Let's say you have two full bobbins, and two empty bobbins (because, like me, you have plenty of bobbins...). So, you want to make a nice two-ply, and you figure you can do that onto the two empty bobbins.

How can you get the same plied yardage (or, close to the same) on the bobbins? By stopping when your bobbins of singles are half-full, of course. Okay, I'll give you time ... go and google "when is a cylinder half full".

...

Lots of tanks of water draining out, aren't there? Sigh.

So I pulled out the math for the volume of a cylinder ... volume = PI (3.14159...) * height * (radius-squared). Eek. Height, we have. Radius, is half the diameter.

Now, let's call volume V, height H, PI 3.14, and radius R ... so that's:

V = 3.14 * H * R^2

When the volume's at half, and height stays the same, what's R at?

V/2 = 3.14 * H * R^2/2

and R^2/2 = (R/SQRT(2))^2

See that? we pushed the 2 into the squaring by taking its squareroot -- SQRT(2) squared is, you got it, 2. This math stuff is so easy, right? (I'm helping DS with 7th grade pre-algebra this year -- boy am I glad I took Calculus in college!)

So, the new R would be 1/SQRT(2) the size of the original R, which works out to 70.71% (and a bit that's mostly inconsequential).

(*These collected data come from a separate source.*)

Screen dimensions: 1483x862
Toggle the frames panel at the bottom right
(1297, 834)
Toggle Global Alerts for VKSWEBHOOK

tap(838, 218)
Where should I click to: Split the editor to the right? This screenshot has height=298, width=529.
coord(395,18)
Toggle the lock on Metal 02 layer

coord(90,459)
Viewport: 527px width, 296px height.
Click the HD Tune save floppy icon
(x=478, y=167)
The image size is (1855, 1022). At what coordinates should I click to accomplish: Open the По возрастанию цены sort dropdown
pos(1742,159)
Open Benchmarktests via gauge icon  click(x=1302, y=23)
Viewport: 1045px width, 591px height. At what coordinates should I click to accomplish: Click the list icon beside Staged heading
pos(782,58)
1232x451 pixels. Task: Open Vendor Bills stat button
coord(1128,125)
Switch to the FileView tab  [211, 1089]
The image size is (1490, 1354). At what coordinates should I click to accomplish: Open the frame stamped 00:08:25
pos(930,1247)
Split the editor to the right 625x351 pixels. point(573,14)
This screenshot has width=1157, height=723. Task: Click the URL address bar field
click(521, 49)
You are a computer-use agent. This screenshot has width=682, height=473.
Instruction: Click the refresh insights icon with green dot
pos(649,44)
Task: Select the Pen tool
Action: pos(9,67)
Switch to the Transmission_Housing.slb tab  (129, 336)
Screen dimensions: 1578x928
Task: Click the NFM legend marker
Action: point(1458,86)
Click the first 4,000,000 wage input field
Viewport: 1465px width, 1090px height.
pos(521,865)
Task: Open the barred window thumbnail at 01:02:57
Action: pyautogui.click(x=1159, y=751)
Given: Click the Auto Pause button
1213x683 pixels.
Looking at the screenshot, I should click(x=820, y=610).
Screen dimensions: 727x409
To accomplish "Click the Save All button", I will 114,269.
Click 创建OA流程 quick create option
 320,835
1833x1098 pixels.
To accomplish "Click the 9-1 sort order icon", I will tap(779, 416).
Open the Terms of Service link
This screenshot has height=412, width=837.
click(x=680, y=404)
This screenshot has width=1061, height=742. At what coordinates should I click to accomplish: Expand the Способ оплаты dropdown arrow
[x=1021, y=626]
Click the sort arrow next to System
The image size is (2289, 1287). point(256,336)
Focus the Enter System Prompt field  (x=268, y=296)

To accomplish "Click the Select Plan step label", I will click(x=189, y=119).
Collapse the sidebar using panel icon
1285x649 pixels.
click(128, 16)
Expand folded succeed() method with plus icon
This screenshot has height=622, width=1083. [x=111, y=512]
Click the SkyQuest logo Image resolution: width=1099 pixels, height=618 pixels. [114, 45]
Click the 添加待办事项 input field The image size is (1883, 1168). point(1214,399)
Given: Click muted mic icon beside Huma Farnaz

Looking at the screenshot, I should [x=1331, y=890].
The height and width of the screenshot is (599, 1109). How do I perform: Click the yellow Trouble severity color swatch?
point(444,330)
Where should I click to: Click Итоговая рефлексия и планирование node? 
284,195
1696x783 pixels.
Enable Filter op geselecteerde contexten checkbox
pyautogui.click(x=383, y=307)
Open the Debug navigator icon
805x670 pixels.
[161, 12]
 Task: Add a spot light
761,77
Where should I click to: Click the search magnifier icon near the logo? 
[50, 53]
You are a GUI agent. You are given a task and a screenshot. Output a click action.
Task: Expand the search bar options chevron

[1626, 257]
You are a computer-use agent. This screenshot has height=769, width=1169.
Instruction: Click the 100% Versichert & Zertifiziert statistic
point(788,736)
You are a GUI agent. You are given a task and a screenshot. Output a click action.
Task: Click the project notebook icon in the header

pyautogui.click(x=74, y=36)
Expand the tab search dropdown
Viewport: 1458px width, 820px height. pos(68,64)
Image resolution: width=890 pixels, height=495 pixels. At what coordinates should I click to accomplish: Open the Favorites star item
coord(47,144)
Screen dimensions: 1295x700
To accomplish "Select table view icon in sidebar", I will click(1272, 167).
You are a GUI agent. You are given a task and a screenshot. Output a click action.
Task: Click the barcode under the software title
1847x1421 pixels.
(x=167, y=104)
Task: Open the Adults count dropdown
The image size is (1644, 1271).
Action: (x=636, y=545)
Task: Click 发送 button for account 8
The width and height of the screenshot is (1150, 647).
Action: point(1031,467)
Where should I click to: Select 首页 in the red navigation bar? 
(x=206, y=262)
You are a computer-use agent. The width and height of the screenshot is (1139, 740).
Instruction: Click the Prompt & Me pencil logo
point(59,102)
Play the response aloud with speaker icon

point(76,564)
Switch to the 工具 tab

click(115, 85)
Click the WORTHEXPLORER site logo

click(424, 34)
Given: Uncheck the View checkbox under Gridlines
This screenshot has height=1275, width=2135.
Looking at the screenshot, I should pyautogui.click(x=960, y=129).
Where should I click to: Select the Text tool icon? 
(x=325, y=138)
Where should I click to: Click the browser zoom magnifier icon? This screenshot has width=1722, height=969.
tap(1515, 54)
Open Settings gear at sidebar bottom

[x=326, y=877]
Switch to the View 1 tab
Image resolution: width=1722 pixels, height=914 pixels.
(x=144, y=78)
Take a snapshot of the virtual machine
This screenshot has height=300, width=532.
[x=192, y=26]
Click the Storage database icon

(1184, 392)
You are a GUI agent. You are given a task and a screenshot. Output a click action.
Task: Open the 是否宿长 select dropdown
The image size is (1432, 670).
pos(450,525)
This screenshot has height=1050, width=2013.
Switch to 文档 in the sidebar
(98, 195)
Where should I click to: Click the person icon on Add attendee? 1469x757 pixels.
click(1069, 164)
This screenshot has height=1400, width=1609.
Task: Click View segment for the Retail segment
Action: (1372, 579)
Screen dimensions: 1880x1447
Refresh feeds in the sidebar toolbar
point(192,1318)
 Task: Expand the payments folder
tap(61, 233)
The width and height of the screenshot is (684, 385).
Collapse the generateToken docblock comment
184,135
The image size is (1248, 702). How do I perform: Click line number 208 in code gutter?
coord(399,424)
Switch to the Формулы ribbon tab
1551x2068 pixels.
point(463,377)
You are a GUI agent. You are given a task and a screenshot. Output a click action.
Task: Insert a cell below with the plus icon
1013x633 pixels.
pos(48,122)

But, as vampy and jammam on Ravelry pointed out, we also need to worry about the center pole of the bobbin. So, 70% isn't quite accurate ... and to make matters even more complex, every brand of bobbin can have a different center pole size (sigh).

So, the math gets even more complex (sorry) ...

We have the volume of the center pole (V1) based on its radius (height is the same):

V1 = 3.14 * H * (R1)^2

And we want to know the radius when the total remaining volume, V - V1, is at half:

(V - V1)/2 = ( (3.14 * H * R^2 ) - (3.14 * H * R1^2) ) /2

Looking to the radii, we can get the magic half-way point with this fun formula:

R-half = SQRT( ((R^2) - (R1)^2) / 2)

Oh joy. No wonder there is no magic number for all bobbins.

Here are the numbers for bobbins I can pass along (page down ... blogger still likes biiig gaps before tables...):

outer radius (in.) | inner radius (in.) | half radius (in.) | in. from outer edge | % whole | bobbin | |

1.78125 | 0.353045 | 1.234547 | 0.55 | 69.3% | majacraft plastic (does not account for thicker center at ends) | |

1.78125 | 0.353045 | 1.234547 | 0.55 | 69.3% | Majacraft WooLee Winder | |

2.204724 | 0.40625 | 1.532281 | 0.67 | 69.5% | Majacraft new plying | |

1.625 | 0.875 | 0.968246 | 0.66 | 59.6% | Pocket bobbin - large center core, relatively | |

1.8125 | 0.3125 | 1.262438 | 0.55 | 69.7% | Van Eaton (larger end outer rad) | |

1.4375 | 0.375 | 0.98127 | 0.46 | 68.3% | Journey wheel (one whorl end-piece slopes, so half is slightly smaller than it ought to be) | |

2 | 0.275591 | 1.400723 | 0.60 | 70.0% | Mach 1 | |

2.165354 | 0.393701 | 1.505616 | 0.66 | 69.5% | Ashford/Butterfly Jumbo | |

1.496063 | 0.3125 | 1.034541 | 0.46 | 69.2% | Butterfly/Lendrum WooLee Winder | |

1.830709 | 0.364173 | 1.268635 | 0.56 | 69.3% | Jensen Tina II (larger end outer radius) | |

1.496 | 0.3937 | 1.020543 | 0.48 | 68.2% | Ashford regular bobbin (larger end outer radius) |

The first two columns are measured on the bobbins, the third is plugged into our formula (in excel), then I thought, maybe some other numbers may be helpful, so I played around. The percentage is the total percent full a 1/2 full bobbin is, including the core. Then I thought, hmmm, how useful is that? What can I see when the bobbin is emptying? The

*empty part*! So, a quick addition of a column to excel, and wa-la, how much empty space is showing when the bobbin is half full, in inches ("in. from outer edge").

As you can see, for almost all the bobbins, there's over 1/2 inch of empty space when it's half full. Only Journey Wheel and Butterfly/Lendrum WooLee Winder have less than 1/2 inch -- that's due to their larger center core relative to the overall bobbin radius.

I sure hope I've done the algebra correctly, the numbers all seem to be in the right ball-park.

This is why we all buy plying or jumbo bobbins rather than calculators :-) so we can ply two full normal sized bobbins into one lovely skein on a single bobbin!